In the midst of refreshing my Twitter feed earlier this week, I came across a tweet that read “Islamic law is more flexible than many imagine, while Islamic spirituality is more strict than many imagine.” It was tweeted by Omer Mozaffar. I read and reread; I was puzzled by it. Puzzled by how true it was and how I believed the contrary for so long. It’s true that things we feel constrained by are oftentimes the most flexible. So much in fact, that sometimes we don’t know what to do with all the access and flexibility.

Deep dives on Islam versus Islam in the West versus being Muslim are recurrent in and out of the media lately. When you brush through the Muslim Millennial population in the West with a fine toothcomb, you’ll find the general populace practices a “spiritual” Islam. It is part of identity, not entirely identity. They’ve cherry-pick hadith and parts of the Qur’an to be well-balanced in their worship. It thrives on the notion that religion is personal, and there is no monolithic practice of Islam. They believe to each their own.

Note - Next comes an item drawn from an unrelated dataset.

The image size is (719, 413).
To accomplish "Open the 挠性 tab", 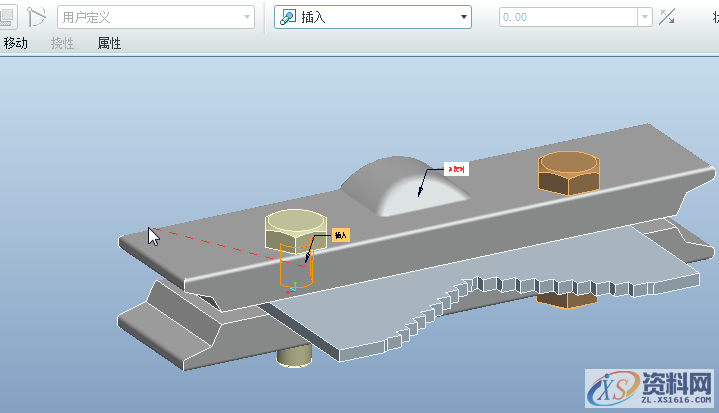I will 62,43.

I can speak to that last part. Religion is deeply personal. We cannot impose our likings upon others because we feel our grasp of the deen is superior. I am not the portrait of the exemplary Muslim, but I am a Muslim. I am a conscious Muslim, a Muslim in progress if you will. Although I do recognize many properties of religion are open to interpretation, I also acknowledge there are aspects that are broadly undisputed, like our pillars of faith. I seek to improve because I believe the whole alchemy of religion is improvement, it is a journey you take with your Maker.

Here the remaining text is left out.